REQUIRED WORK:
Using the line that has "returns boolean comment?" as the starting point, print each line to the end of the material below word for word. Add no other lines.

........

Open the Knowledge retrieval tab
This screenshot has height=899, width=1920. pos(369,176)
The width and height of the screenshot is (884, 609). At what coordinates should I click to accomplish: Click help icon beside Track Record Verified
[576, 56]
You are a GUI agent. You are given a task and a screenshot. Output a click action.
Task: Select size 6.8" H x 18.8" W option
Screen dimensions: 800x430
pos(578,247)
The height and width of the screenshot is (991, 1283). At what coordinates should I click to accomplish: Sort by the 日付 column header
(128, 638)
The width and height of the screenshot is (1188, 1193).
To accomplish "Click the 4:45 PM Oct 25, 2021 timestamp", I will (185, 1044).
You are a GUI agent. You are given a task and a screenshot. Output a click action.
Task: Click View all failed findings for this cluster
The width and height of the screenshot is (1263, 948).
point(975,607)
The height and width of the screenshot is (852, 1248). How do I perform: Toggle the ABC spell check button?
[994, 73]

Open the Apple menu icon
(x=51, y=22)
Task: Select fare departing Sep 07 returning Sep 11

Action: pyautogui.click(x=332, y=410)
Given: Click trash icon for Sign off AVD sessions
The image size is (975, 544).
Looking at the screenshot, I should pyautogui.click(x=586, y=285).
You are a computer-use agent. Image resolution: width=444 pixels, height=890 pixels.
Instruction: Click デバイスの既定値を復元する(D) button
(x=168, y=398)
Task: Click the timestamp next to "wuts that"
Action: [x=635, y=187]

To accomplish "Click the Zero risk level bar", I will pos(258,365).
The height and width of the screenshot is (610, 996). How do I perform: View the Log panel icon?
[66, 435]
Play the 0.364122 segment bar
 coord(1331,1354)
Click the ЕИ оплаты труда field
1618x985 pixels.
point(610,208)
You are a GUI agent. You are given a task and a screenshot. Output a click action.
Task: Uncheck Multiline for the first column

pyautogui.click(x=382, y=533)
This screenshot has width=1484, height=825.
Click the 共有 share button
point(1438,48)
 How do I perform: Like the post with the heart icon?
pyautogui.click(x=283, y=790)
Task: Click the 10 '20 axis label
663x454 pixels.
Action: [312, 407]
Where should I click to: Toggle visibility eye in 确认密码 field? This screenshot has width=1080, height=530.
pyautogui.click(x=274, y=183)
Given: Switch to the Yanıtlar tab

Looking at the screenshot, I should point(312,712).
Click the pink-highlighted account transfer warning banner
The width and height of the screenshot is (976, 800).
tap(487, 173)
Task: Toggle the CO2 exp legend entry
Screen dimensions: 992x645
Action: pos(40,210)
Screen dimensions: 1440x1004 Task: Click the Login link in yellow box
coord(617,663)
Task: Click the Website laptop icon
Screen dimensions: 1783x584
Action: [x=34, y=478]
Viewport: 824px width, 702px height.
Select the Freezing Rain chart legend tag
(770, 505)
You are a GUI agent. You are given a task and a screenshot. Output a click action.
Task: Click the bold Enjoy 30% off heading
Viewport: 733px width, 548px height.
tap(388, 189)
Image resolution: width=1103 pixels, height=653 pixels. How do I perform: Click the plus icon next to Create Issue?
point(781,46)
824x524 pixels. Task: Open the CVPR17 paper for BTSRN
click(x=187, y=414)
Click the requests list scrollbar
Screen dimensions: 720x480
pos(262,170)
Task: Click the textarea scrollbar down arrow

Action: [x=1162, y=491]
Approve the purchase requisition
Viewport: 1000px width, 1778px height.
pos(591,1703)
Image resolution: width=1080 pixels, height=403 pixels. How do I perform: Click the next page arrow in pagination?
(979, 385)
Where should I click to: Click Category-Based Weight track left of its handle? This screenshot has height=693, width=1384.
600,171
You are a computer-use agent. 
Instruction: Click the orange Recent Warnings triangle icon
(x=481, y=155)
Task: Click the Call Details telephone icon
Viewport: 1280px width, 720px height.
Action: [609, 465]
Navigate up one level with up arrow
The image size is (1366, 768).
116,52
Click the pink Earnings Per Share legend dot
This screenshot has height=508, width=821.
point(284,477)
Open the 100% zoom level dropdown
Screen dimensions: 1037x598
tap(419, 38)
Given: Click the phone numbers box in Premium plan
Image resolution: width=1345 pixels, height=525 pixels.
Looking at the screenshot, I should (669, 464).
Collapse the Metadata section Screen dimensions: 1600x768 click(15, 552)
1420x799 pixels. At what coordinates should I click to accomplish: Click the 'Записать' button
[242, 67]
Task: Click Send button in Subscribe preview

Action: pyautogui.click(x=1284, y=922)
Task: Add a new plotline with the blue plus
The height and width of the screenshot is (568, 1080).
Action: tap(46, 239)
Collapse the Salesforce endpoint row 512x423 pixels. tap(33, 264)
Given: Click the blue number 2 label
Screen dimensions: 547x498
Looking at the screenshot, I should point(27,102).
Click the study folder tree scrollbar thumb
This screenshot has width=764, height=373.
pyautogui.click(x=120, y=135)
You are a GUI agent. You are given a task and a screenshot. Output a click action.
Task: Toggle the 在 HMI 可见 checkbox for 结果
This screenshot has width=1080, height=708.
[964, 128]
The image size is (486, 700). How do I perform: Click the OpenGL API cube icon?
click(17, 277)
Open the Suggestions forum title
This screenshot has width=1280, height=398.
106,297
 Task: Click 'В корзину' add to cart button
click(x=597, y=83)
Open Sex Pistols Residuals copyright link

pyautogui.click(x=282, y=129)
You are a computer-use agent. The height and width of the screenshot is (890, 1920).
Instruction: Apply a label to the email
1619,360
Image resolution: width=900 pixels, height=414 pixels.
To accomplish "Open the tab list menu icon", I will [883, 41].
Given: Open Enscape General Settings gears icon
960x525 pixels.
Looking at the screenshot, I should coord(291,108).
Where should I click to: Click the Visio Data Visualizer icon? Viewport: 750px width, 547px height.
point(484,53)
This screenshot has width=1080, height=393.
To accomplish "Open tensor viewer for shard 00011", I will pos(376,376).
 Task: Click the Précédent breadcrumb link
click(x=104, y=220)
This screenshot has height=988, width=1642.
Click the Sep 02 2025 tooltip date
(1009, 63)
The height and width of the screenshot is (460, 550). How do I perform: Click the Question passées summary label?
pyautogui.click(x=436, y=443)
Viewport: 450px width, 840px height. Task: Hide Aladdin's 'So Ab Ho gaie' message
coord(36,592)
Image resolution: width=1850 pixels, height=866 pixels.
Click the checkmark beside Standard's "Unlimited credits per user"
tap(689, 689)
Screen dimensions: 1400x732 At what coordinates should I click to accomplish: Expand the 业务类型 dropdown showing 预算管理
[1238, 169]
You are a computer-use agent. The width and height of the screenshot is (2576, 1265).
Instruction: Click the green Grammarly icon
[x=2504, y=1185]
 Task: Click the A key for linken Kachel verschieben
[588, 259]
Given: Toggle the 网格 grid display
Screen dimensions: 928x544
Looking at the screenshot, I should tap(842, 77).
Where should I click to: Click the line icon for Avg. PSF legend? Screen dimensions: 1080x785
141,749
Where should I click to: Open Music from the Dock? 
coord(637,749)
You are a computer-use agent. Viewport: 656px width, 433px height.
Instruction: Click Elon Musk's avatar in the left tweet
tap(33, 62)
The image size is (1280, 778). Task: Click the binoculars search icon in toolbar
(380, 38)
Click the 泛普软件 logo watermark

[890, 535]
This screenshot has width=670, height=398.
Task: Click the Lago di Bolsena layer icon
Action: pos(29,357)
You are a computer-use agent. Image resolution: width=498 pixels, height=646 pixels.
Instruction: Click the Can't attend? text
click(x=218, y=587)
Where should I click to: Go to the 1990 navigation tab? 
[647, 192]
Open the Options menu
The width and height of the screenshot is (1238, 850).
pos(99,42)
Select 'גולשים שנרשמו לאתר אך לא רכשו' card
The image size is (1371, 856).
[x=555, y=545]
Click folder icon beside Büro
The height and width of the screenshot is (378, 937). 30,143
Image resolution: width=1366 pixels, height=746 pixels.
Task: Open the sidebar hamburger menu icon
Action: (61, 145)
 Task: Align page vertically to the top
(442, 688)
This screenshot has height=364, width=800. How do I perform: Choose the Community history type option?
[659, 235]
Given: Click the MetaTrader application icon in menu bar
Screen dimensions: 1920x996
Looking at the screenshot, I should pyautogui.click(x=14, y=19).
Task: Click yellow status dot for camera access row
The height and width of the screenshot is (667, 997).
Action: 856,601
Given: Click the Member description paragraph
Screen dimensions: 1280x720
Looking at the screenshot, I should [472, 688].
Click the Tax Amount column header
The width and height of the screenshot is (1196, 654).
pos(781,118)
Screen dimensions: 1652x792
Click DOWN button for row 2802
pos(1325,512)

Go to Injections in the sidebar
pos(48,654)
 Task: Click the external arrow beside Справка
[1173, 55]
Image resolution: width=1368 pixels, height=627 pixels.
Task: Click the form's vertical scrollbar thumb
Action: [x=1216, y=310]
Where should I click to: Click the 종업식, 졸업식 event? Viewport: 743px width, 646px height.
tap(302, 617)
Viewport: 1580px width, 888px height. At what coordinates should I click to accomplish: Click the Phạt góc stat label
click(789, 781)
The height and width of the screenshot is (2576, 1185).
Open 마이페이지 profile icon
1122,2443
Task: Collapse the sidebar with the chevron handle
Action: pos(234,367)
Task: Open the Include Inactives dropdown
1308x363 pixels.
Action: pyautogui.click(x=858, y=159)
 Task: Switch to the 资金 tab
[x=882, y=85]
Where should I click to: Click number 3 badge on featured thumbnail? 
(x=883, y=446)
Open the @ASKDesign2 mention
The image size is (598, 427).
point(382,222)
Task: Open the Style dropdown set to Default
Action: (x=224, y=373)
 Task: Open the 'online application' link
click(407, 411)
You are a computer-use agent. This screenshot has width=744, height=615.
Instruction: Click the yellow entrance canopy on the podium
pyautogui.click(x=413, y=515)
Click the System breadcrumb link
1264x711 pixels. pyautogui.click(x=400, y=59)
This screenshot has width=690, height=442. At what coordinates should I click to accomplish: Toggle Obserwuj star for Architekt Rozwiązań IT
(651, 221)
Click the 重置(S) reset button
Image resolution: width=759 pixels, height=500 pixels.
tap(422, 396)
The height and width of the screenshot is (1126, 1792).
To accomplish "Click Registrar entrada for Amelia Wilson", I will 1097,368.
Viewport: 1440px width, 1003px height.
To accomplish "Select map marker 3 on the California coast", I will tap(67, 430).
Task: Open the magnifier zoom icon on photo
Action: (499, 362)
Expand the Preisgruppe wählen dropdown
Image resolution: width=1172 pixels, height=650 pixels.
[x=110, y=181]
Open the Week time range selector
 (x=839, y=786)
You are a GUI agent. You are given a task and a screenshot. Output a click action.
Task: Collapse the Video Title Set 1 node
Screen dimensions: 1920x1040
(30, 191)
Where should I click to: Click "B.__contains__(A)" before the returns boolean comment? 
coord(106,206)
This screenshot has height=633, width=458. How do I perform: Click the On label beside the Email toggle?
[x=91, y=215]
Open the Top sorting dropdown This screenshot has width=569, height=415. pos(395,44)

........

RESPONSE:
Where should I click to: Click "B.__contains__(A)" before the returns boolean comment? 
coord(106,206)
This screenshot has height=633, width=458. How do I perform: Click the On label beside the Email toggle?
[x=91, y=215]
Open the Top sorting dropdown This screenshot has width=569, height=415. pos(395,44)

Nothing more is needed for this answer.